** Job **
Output each line of the records as one string in a JSON list, skipping blank lines.

Element and text location data:
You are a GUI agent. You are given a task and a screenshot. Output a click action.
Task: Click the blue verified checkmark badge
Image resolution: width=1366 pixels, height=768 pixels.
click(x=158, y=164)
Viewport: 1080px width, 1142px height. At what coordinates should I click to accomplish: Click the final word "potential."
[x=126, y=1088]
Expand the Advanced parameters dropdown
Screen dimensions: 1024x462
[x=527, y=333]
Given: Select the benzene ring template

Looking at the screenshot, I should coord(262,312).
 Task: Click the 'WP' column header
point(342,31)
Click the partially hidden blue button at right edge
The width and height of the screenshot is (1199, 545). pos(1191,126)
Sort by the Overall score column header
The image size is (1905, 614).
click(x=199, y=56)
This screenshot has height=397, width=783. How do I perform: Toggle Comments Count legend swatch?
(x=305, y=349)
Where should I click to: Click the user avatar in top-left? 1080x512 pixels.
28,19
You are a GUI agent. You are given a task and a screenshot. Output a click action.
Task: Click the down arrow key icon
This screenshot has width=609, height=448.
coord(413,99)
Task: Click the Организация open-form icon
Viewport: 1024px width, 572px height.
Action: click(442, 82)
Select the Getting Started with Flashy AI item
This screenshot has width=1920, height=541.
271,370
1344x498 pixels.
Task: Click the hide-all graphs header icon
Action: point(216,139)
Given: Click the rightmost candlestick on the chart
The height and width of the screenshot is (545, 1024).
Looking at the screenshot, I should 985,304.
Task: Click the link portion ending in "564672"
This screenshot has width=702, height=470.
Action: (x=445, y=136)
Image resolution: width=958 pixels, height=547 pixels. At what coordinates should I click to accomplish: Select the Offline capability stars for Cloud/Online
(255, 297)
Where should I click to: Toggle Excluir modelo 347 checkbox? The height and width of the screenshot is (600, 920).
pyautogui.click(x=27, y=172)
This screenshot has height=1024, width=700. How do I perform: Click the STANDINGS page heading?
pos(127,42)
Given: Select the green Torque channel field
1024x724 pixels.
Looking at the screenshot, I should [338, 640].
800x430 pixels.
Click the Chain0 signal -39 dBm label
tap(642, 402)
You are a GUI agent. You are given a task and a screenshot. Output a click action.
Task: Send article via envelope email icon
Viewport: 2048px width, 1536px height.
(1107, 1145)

** Answer below **
[
  "You are a GUI agent. You are given a task and a screenshot. Output a click action.",
  "Task: Click the blue verified checkmark badge",
  "Image resolution: width=1366 pixels, height=768 pixels.",
  "click(x=158, y=164)",
  "Viewport: 1080px width, 1142px height. At what coordinates should I click to accomplish: Click the final word \"potential.\"",
  "[x=126, y=1088]",
  "Expand the Advanced parameters dropdown",
  "Screen dimensions: 1024x462",
  "[x=527, y=333]",
  "Given: Select the benzene ring template",
  "Looking at the screenshot, I should coord(262,312).",
  " Task: Click the 'WP' column header",
  "point(342,31)",
  "Click the partially hidden blue button at right edge",
  "The width and height of the screenshot is (1199, 545). pos(1191,126)",
  "Sort by the Overall score column header",
  "The image size is (1905, 614).",
  "click(x=199, y=56)",
  "This screenshot has height=397, width=783. How do I perform: Toggle Comments Count legend swatch?",
  "(x=305, y=349)",
  "Where should I click to: Click the user avatar in top-left? 1080x512 pixels.",
  "28,19",
  "You are a GUI agent. You are given a task and a screenshot. Output a click action.",
  "Task: Click the down arrow key icon",
  "This screenshot has width=609, height=448.",
  "coord(413,99)",
  "Task: Click the Организация open-form icon",
  "Viewport: 1024px width, 572px height.",
  "Action: click(442, 82)",
  "Select the Getting Started with Flashy AI item",
  "This screenshot has width=1920, height=541.",
  "271,370",
  "1344x498 pixels.",
  "Task: Click the hide-all graphs header icon",
  "Action: point(216,139)",
  "Given: Click the rightmost candlestick on the chart",
  "The height and width of the screenshot is (545, 1024).",
  "Looking at the screenshot, I should 985,304.",
  "Task: Click the link portion ending in \"564672\"",
  "This screenshot has width=702, height=470.",
  "Action: (x=445, y=136)",
  "Image resolution: width=958 pixels, height=547 pixels. At what coordinates should I click to accomplish: Select the Offline capability stars for Cloud/Online",
  "(255, 297)",
  "Where should I click to: Toggle Excluir modelo 347 checkbox? The height and width of the screenshot is (600, 920).",
  "pyautogui.click(x=27, y=172)",
  "This screenshot has height=1024, width=700. How do I perform: Click the STANDINGS page heading?",
  "pos(127,42)",
  "Given: Select the green Torque channel field",
  "1024x724 pixels.",
  "Looking at the screenshot, I should [338, 640].",
  "800x430 pixels.",
  "Click the Chain0 signal -39 dBm label",
  "tap(642, 402)",
  "You are a GUI agent. You are given a task and a screenshot. Output a click action.",
  "Task: Send article via envelope email icon",
  "Viewport: 2048px width, 1536px height.",
  "(1107, 1145)"
]